Before the 1999 super cyclone there were only 23 Red Cross cyclone shelters. These saved the lives of 42,000 people. This prompted the government of Odisha to construct many more multi-purpose cyclone shelters along the Odisha coast to provide safe shelters to the vulnerable people during floods and cyclones. Today, there are 203 such multi-purpose cyclone shelters.
Each cyclone shelter is equipped with 32 types of sophisticated equipment required for disaster management. These include: power saw, siren, free kitchen utensils, flexi water tank, solar light, stretcher, life jacket, inflatable tower light, generator... The preparedness is regularly reviewed and skills learnt are practiced on 19 June every year. About 5000 schools, most of which have been constructed in the last 15 years, were used as make shift disaster shelters for the 1 million evacuees. In these schools 11,000 teachers were called in to man the free kitchens and they discharged their responsibility commendably.
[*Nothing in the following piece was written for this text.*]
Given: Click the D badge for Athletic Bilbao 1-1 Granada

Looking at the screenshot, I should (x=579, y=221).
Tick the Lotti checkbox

The government of Odisha issued the highest alarm level to meet the impeding calamity. It did an unprecedented evacuation of a million people from coastal areas to safe houses and shelter homes. Puja holidays of all the government officials were cancelled and all those who hady gone on leave were asked to join duty immediately.
The IAF deployed 24 aircrafts along with 18 helicopters. The Defence Minister directed the armed forces to be on high alert and asked them to be ready to move in for relief operations when required. Army moved its command and control element to Bhubaneswar.
Nature always wins!
Though the loss of human lives was averted, there has been colossal loss of property. 14,514 villages in 12 districts and 90 lakh people have been affected. Houses of about 2.34 lakh people have suffered damages in Ganjam district, which is the worst affected. Over five lakh hectares of standing crops were destroyed by the gushing water causing a loss of Rs 2400 crore. 4685 elementary schools, 1135 high schools and five teacher-training institutions were damaged. Almost 3 million trees have been uprooted. It will take years before the lost green cover is regenerated.
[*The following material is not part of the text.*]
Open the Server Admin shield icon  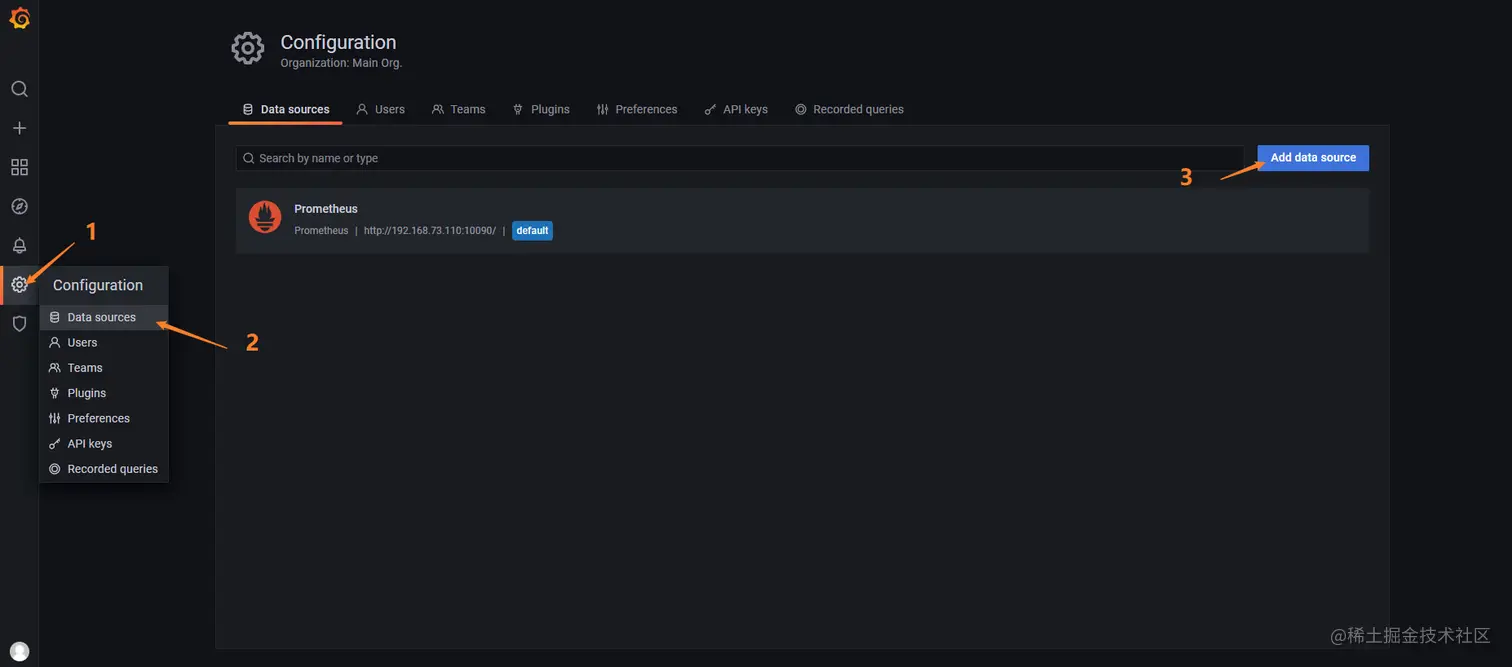(x=19, y=323)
Flood, which is natural, came in the aftermath of the cyclonic rains and complicated the rehabilitation process. Now some of the evacuees will need to spend weeks instead of days in shelter homes as their habitats are inundated with water.
There are three stages to managing similar disasters: (I) Warning and precautionary measures. (II) Facing the challenge. (III) Relief, rehabilitation and reconstruction.
A combination of accurate predictions, a pro-active government and willing support by the people has resulted in a very successful negotiation of this calamity in stage-I. The scale of mobilisations and alacrity displayed in saving people’s lives is unprecedented. There have been issues in feeding the displaced multitude and it would take months before alternative arrangements are made for the destroyed infrastructure. In any case, rehabilitation of the people who have lost their houses and their standing crops is going to be a lengthy process. But, at this point, praise is due for Naveen Patnaik. The UN has been so impressed with the efficiency and effectiveness of the measures that they’ve decided to study and document the process for posterity.
Patnaik continues to be the sole darling of the crowd; for, as the citizenry matures they are able to distinguish between bland political rhetoric and the people who walk the talk. We are now close to being fully prepared even for a super cyclone.
From dream to reality
Negotiating cyclone Phailin was a demonstration of human preparedness in standing up to nature’s fury. India has come a long way in disaster management. Now, we, as a nation, are among the very few countries, which have developed such institutions and have established such practices to face the Nature’s fury. What lies beyond is the process of consolidation.